Work to be completed:
Give the number of lines in the records that include the word "Collapse", and nothing besides.

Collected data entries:

━━━━━━

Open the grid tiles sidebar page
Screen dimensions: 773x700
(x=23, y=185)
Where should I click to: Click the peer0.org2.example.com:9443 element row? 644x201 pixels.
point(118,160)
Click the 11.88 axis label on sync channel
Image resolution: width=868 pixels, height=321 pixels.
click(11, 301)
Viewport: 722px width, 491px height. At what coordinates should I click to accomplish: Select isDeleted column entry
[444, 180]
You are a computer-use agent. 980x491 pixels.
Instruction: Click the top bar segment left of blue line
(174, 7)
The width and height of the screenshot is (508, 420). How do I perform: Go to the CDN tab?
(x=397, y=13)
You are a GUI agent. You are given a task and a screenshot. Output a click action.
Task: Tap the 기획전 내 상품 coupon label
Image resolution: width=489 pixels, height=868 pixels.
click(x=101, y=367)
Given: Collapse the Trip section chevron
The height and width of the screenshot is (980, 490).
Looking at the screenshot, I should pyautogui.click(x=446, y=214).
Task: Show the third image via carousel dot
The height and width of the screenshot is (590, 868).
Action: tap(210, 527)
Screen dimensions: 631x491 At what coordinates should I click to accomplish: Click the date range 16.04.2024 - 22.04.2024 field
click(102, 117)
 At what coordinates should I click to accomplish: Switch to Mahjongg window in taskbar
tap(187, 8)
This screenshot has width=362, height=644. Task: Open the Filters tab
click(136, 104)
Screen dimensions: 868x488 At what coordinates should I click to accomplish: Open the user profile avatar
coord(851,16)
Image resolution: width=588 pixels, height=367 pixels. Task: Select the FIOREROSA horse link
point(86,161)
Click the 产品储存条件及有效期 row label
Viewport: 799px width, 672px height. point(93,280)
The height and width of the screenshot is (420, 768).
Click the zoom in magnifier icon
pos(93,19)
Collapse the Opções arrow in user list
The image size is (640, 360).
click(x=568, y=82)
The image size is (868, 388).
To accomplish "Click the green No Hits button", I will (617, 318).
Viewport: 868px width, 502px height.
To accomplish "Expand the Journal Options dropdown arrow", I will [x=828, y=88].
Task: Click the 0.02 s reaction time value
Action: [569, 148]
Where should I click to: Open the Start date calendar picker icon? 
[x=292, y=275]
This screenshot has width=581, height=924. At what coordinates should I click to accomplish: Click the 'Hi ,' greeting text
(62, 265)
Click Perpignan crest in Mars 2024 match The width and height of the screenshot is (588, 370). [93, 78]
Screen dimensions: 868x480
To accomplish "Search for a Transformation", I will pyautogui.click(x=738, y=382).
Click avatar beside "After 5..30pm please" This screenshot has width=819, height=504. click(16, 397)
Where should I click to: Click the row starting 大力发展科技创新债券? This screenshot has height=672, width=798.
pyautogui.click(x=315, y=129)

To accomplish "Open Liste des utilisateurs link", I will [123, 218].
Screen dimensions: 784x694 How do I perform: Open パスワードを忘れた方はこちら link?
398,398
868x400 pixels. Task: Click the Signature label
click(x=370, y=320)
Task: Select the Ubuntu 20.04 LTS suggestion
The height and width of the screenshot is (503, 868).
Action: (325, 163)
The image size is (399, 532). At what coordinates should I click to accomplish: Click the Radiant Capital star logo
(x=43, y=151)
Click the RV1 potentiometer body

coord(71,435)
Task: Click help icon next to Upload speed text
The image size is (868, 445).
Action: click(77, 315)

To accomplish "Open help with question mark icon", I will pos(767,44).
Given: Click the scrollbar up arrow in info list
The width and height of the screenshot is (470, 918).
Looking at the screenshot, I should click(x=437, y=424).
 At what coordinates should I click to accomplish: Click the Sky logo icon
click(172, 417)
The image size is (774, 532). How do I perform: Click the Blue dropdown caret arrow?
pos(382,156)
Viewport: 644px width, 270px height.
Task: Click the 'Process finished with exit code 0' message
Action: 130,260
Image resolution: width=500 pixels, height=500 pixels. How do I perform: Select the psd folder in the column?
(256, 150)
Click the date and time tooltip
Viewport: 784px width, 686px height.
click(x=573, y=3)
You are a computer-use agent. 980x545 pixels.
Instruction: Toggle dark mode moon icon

━━━━━━

Solution to this problem:
2